◆ PASSAGE CHOISI:

Ainsi s’explique l’extrême pénurie de l’histoire en dehors des arides signalements du nomenclateur. Nous accablant de son nombre, l’insecte exotique garde presque toujours le secret de ses mœurs. Il conviendrait cependant de comparer ce qui se passe sous nos yeux avec ce qui se passe ailleurs; il serait excellent de voir de quelle manière, dans une même corporation de travailleurs, varie l’instinct fondamental lorsque varient les conditions climatériques.

Alors le regret des voyages me revient, plus vain aujourd’hui que jamais, à moins de trouver place sur le tapis dont nous parlent les Mille et une nuits, ce fameux tapis où il suffit de s’asseoir pour être transporté où bon nous semble. Oh! le merveilleux véhicule, bien préférable à la berline de Xavier de Maistre! Pourvu que j’y trouve un tout petit coin avec billet d’aller et de retour!

◆ UTILISER LES INFORMATIONS:
(a) D'après le passage choisi, qu'est-ce qui rend le tapis des Mille et une nuits si désirable ? Répondez en une à trois phrases.
(b) Poursuivez, s'il vous plaît, le passage choisi sur les mœurs des insectes exotiques et le tapis des Mille et une nuits, à partir de sa dernière phrase.

◆ SEGMENT DE DONNÉES:
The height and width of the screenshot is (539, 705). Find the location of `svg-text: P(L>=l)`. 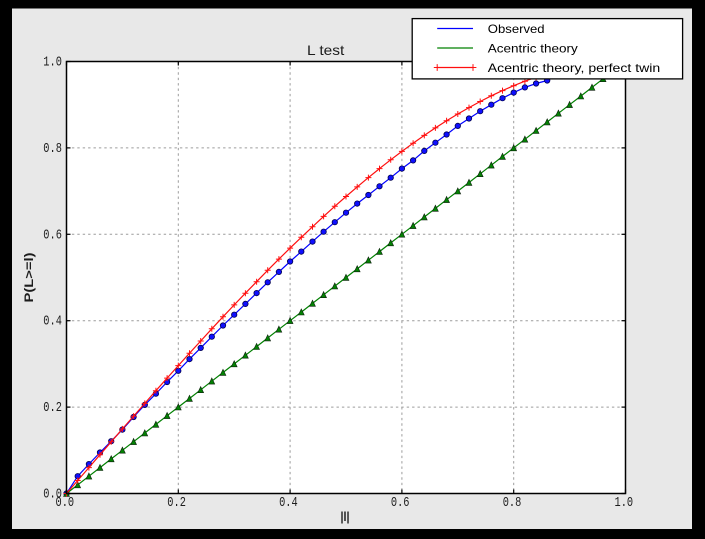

◆ RÉSULTATS PAR TÂCHE:
(a) Il suffit de s'asseoir sur ce tapis pour être transporté où bon nous semble. C'est pourquoi le passage le juge bien préférable à la berline de Xavier de Maistre.

(b)
Je le trouve en effet. Cette fortune inespérée, je la dois à un frère des Écoles chrétiennes, au frère Judulien, du collège de la Salle à Buenos-Aires. Sa modestie s’offenserait des éloges que lui doit son obligé. Disons seulement que, sur mes indications, ses yeux remplacent les miens. Il cherche, il trouve, il observe, il m’envoie ses notes et ses trouvailles. J’observe, je cherche, je trouve avec lui par correspondance.

C’est fait: grâce à l’excellent collaborateur, j’ai place sur le tapis enchanté ; et me voici dans les pampas de la République Argentine, désireux de mettre en parallèle l’industrie des Bousiers sérignanais avec celle de leurs émules dans l’autre hémisphère.

Phanæus splendidulus.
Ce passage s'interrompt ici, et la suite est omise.